» Prompt:
Please give back the listing below in full. Change nothing.

··· Extracted material ···

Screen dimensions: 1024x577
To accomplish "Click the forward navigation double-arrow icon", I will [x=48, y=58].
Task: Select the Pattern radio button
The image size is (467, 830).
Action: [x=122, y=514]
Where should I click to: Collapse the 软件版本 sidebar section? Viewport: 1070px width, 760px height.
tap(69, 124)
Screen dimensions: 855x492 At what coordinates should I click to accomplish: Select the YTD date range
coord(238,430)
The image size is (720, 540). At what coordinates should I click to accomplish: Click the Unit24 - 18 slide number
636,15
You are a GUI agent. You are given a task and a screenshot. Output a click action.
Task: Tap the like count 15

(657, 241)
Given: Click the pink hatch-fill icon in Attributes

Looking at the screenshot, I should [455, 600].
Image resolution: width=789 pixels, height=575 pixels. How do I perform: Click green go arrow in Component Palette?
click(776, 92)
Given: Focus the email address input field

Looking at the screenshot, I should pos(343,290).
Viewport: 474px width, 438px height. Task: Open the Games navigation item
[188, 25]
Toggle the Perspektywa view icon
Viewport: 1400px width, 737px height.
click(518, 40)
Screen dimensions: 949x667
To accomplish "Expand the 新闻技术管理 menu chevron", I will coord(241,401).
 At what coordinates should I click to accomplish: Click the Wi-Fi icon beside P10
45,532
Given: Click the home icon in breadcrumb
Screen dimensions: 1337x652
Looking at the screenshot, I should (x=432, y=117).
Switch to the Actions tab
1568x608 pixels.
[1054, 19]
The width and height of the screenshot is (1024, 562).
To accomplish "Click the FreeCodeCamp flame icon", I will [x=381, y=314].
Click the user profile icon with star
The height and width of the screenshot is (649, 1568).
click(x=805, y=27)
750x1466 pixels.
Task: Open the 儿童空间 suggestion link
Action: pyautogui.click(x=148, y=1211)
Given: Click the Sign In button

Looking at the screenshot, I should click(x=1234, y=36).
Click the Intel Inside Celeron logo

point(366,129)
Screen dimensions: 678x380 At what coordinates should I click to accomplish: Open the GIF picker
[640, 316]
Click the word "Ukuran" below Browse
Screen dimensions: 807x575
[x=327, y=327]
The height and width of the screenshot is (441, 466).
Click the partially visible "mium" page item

···

» Response box:
Screen dimensions: 1024x577
To accomplish "Click the forward navigation double-arrow icon", I will [x=48, y=58].
Task: Select the Pattern radio button
The image size is (467, 830).
Action: [x=122, y=514]
Where should I click to: Collapse the 软件版本 sidebar section? Viewport: 1070px width, 760px height.
tap(69, 124)
Screen dimensions: 855x492 At what coordinates should I click to accomplish: Select the YTD date range
coord(238,430)
The image size is (720, 540). At what coordinates should I click to accomplish: Click the Unit24 - 18 slide number
636,15
You are a GUI agent. You are given a task and a screenshot. Output a click action.
Task: Tap the like count 15

(657, 241)
Given: Click the pink hatch-fill icon in Attributes

Looking at the screenshot, I should [455, 600].
Image resolution: width=789 pixels, height=575 pixels. How do I perform: Click green go arrow in Component Palette?
click(776, 92)
Given: Focus the email address input field

Looking at the screenshot, I should pos(343,290).
Viewport: 474px width, 438px height. Task: Open the Games navigation item
[188, 25]
Toggle the Perspektywa view icon
Viewport: 1400px width, 737px height.
click(518, 40)
Screen dimensions: 949x667
To accomplish "Expand the 新闻技术管理 menu chevron", I will coord(241,401).
 At what coordinates should I click to accomplish: Click the Wi-Fi icon beside P10
45,532
Given: Click the home icon in breadcrumb
Screen dimensions: 1337x652
Looking at the screenshot, I should (x=432, y=117).
Switch to the Actions tab
1568x608 pixels.
[1054, 19]
The width and height of the screenshot is (1024, 562).
To accomplish "Click the FreeCodeCamp flame icon", I will [x=381, y=314].
Click the user profile icon with star
The height and width of the screenshot is (649, 1568).
click(x=805, y=27)
750x1466 pixels.
Task: Open the 儿童空间 suggestion link
Action: pyautogui.click(x=148, y=1211)
Given: Click the Sign In button

Looking at the screenshot, I should click(x=1234, y=36).
Click the Intel Inside Celeron logo

point(366,129)
Screen dimensions: 678x380 At what coordinates should I click to accomplish: Open the GIF picker
[640, 316]
Click the word "Ukuran" below Browse
Screen dimensions: 807x575
[x=327, y=327]
The height and width of the screenshot is (441, 466).
Click the partially visible "mium" page item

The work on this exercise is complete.